• Supplied data:
◇ ◇ ◇ ◇ ◇
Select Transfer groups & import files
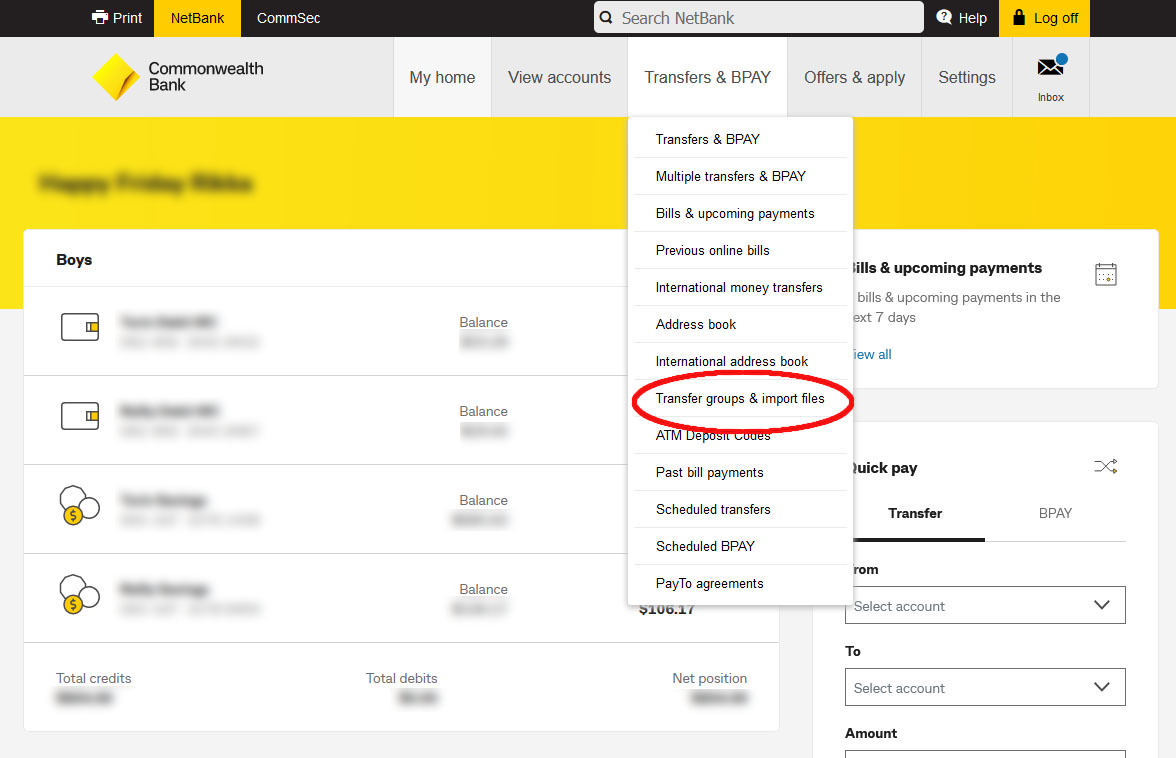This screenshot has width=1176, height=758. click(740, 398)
◇ ◇ ◇ ◇ ◇
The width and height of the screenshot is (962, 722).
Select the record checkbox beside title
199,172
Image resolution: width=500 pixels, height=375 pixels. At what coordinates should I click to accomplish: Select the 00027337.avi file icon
◇ ◇ ◇ ◇ ◇
• Task details: Referring to the material above, set down exactly the lines between the line with "Select the record checkbox beside title" and the line with "Image resolution: width=500", inclusive, and no other lines.

• Answer to the exercise:
Select the record checkbox beside title
199,172
Image resolution: width=500 pixels, height=375 pixels. At what coordinates should I click to accomplish: Select the 00027337.avi file icon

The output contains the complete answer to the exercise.